# Is this photo paper expired?



## nmasters (Dec 8, 2012)

I've been making test strips for the past hour and I just can't get anything to work.

The paper is 20 years old and has been stored in an attic in Georgia. 
I also have a sealed package of ilford paper that was stored for the same amount of time, would this paper still be usable?


----------



## Mully (Dec 8, 2012)

Looks dead to me ...... the heat killed it


----------



## nmasters (Dec 8, 2012)

Mully said:
			
		

> Looks dead to me ...... the heat killed it



Damn. Is there any kind of use for this paper then or should I just trash it?


----------



## Mully (Dec 8, 2012)

Just throw it away, better still recycle it, a camera store may take it ....check some middle sheets first ...may get lucky but I do not think so.


----------



## nmasters (Dec 8, 2012)

Mully said:
			
		

> Just throw it away, better still recycle it, a camera store may take it ....check some middle sheets first ...may get lucky but I do not think so.



Yeah... Just tried a middle sheet. No luck. What a waste


----------



## timor (Dec 8, 2012)

Try paper from here, quite cheap.
NEW Ultrafine VC ELITE Pearl Variable Contrast RC Paper - NEW Ultrafine VC ELITE Variable Contrast RC Paper


----------



## terri (Dec 8, 2012)

That's a shame.   Someone wasn't thinking when they stored the paper away with other darkroom items for storage in a Georgia attic.  Heat + silver gelatin paper= icky.   

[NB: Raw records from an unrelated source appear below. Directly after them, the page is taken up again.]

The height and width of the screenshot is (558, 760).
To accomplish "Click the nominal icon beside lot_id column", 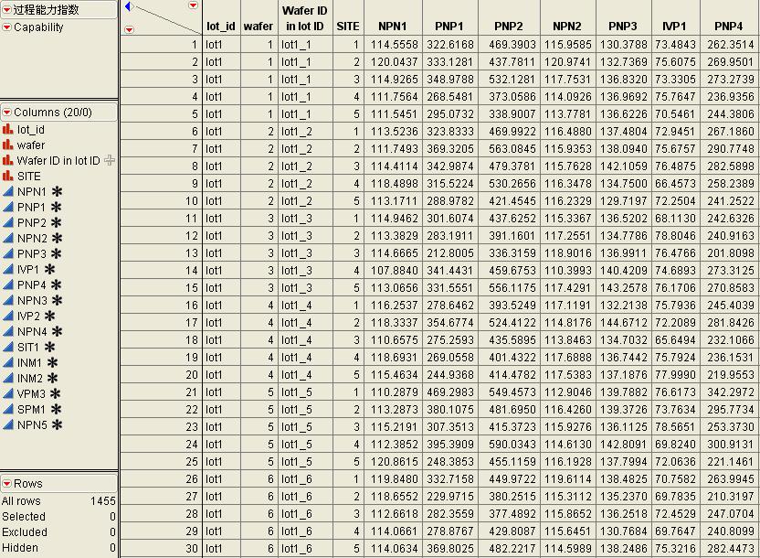I will click(7, 130).
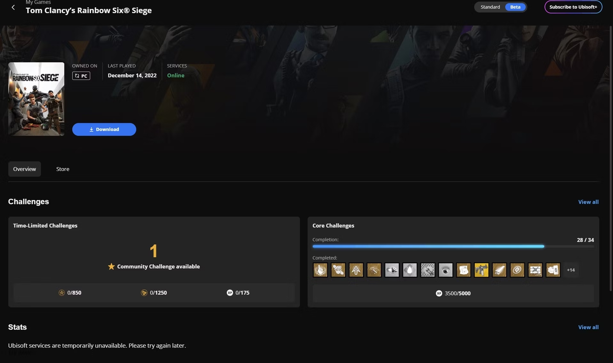View all Challenges

pyautogui.click(x=588, y=202)
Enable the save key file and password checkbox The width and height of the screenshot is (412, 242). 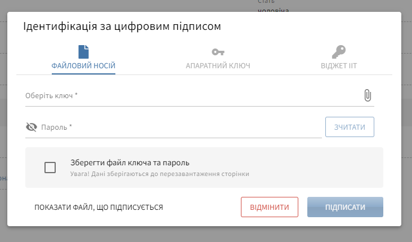pos(50,168)
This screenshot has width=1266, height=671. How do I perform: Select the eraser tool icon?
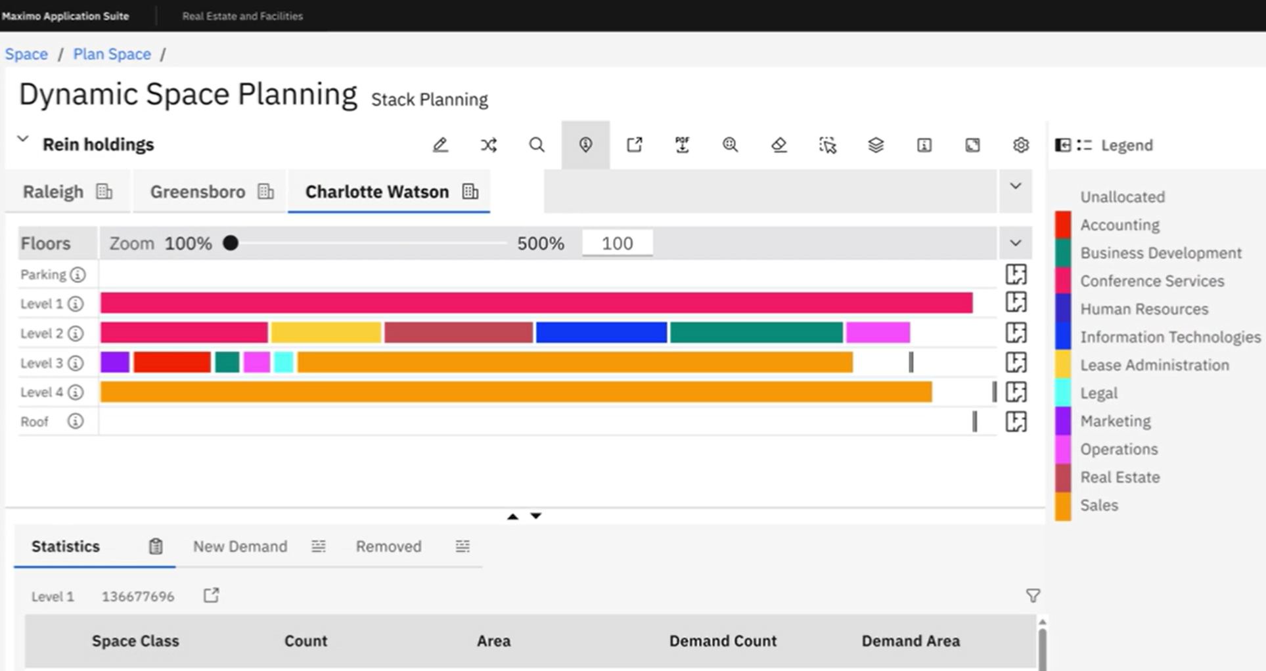point(779,145)
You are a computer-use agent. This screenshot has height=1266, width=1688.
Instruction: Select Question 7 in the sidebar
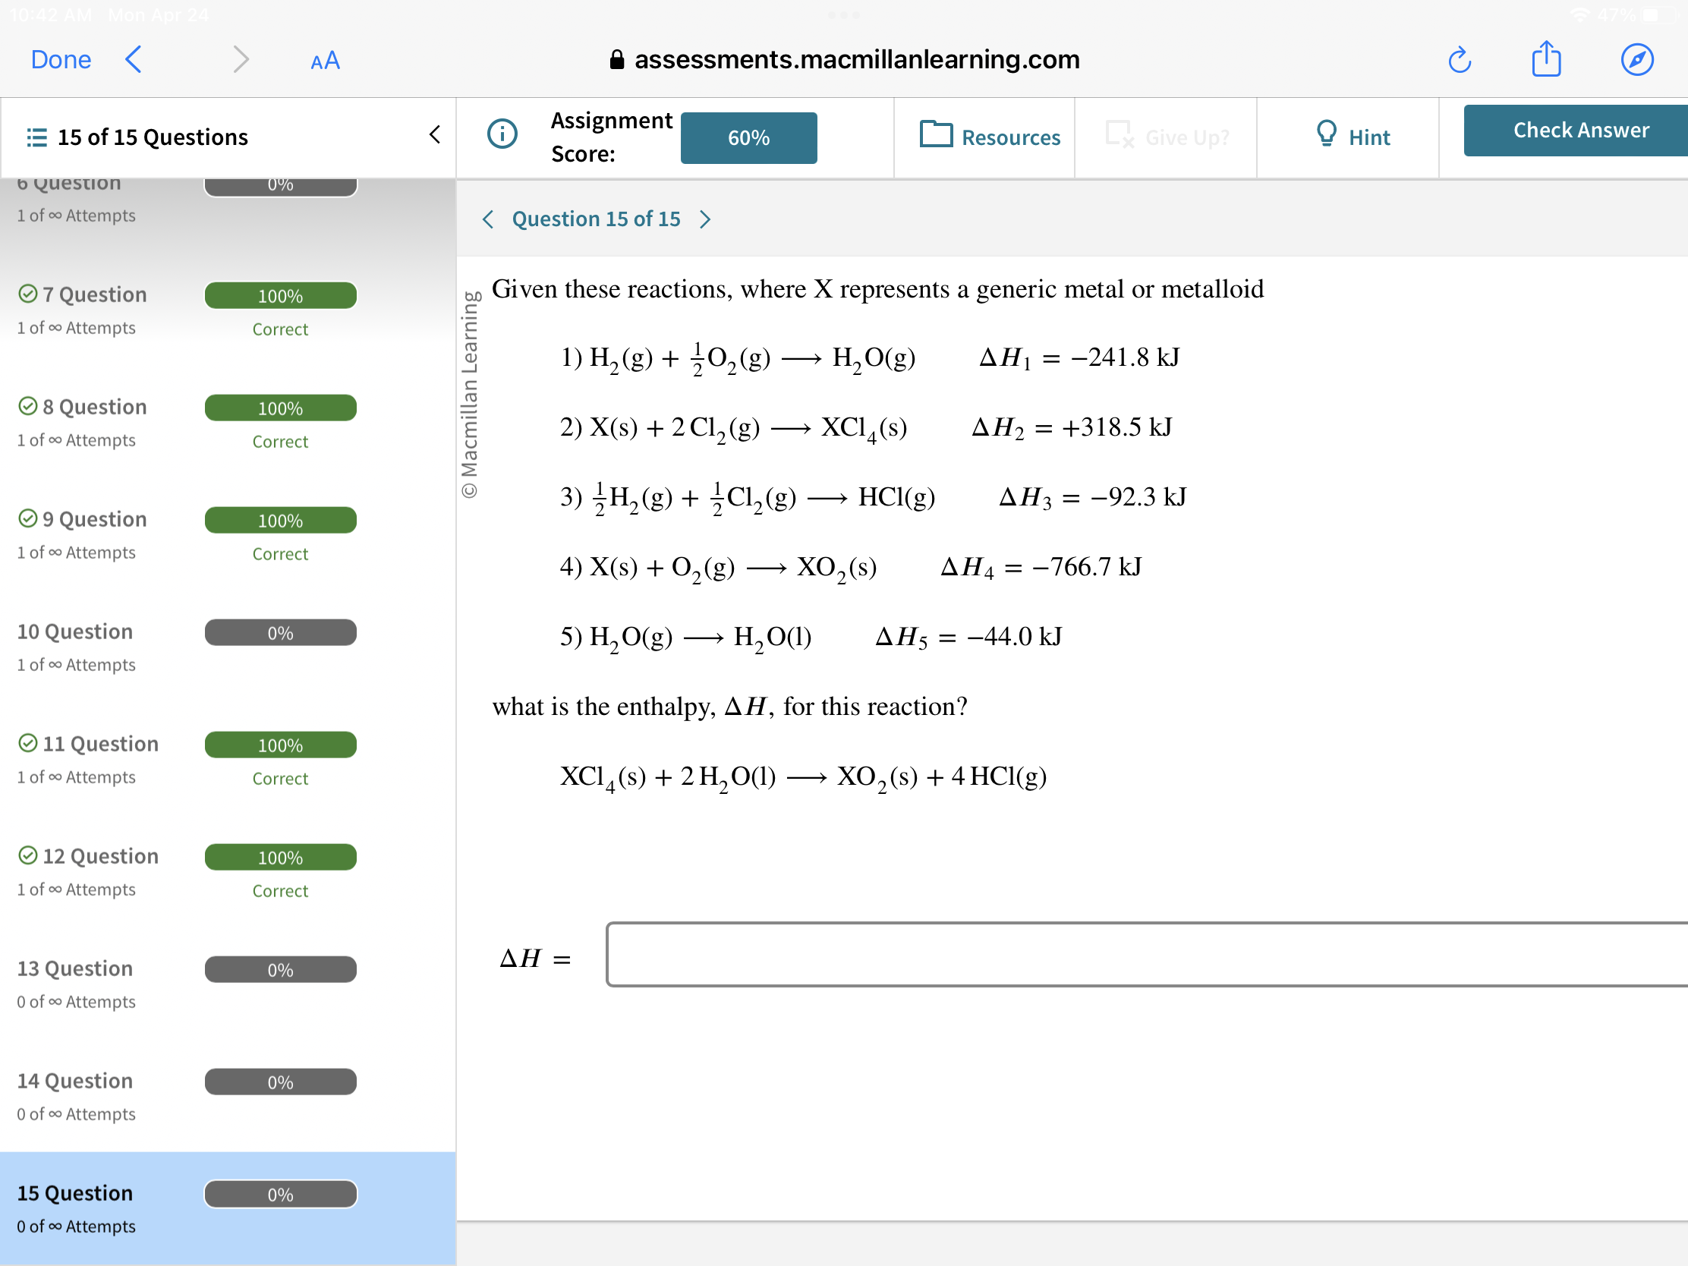click(x=95, y=295)
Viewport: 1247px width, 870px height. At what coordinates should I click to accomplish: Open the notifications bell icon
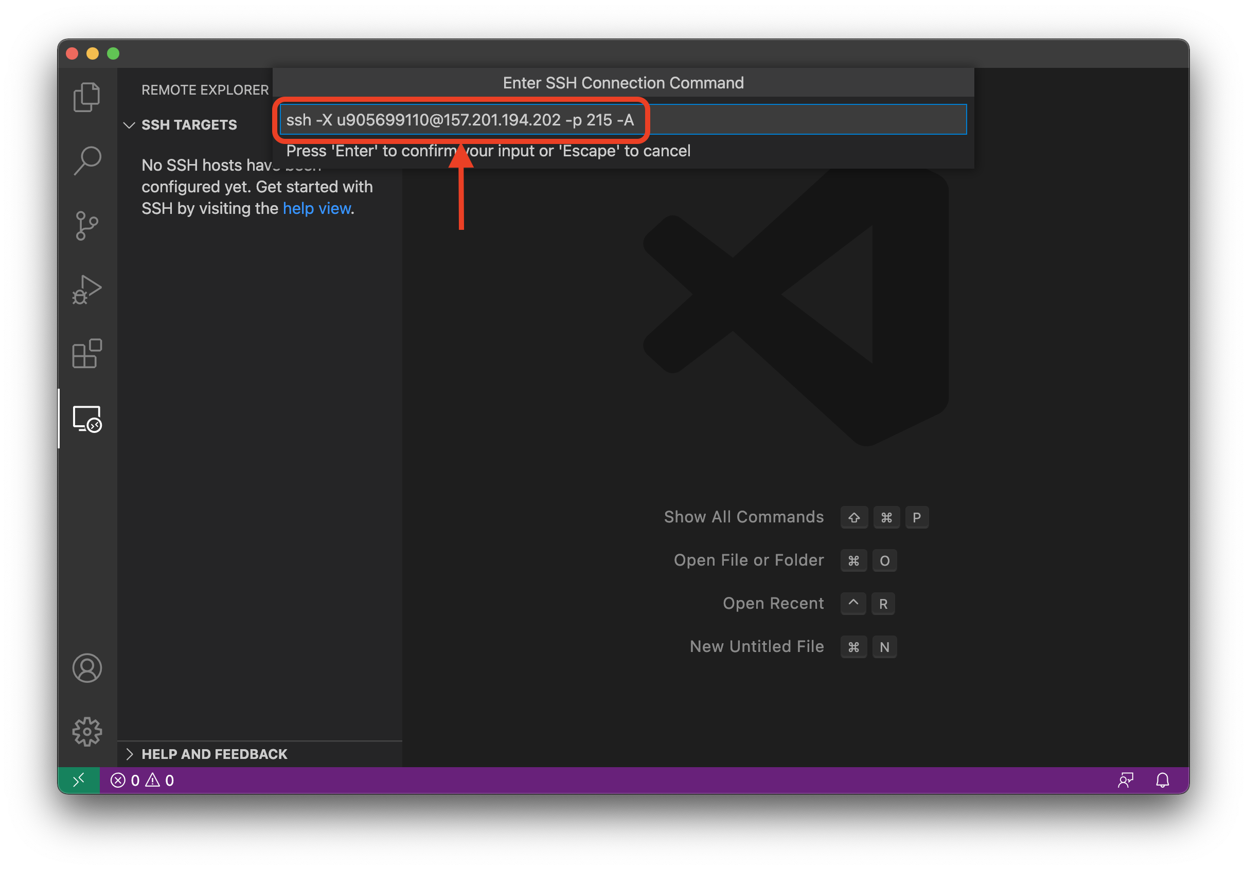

Ilford makes beautiful paper.   You can purchase the identical stuff, if you so desire.   Freestyle, B&H, etc.  Not hard to find at all.


----------



## orlovphoto (Dec 9, 2012)

I wouldn't toss it - it's incredible what Lith developer can do for expired papers! Lith takes a LONG time in the developer tray and has what's known as 'snatch time' (you'll be waiting 5-10-15 minutes even in the developer with nothing showing up, but keep agitating.... keep agitating.... then the image comes up... ....slowly..... slowly..... then all of a sudden it comes up pretty fast and then you have to yank it out and into stop or the whole thing will go black!  also takes a lot longer of an exposure in the enlarger - start with 30 seconds... no use for filters either and it's hard to pull two prints that are alike), but I have printed with it on some papers from 40 years+ and the base was clear when in regular developer it was looking pretty much like that.


----------



## nmasters (Dec 20, 2012)

orlovphoto said:
			
		

> I wouldn't toss it - it's incredible what Lith developer can do for expired papers! Lith takes a LONG time in the developer tray and has what's known as 'snatch time' (you'll be waiting 5-10-15 minutes even in the developer with nothing showing up, but keep agitating.... keep agitating.... then the image comes up... ....slowly..... slowly..... then all of a sudden it comes up pretty fast and then you have to yank it out and into stop or the whole thing will go black!  also takes a lot longer of an exposure in the enlarger - start with 30 seconds... no use for filters either and it's hard to pull two prints that are alike), but I have printed with it on some papers from 40 years+ and the base was clear when in regular developer it was looking pretty much like that.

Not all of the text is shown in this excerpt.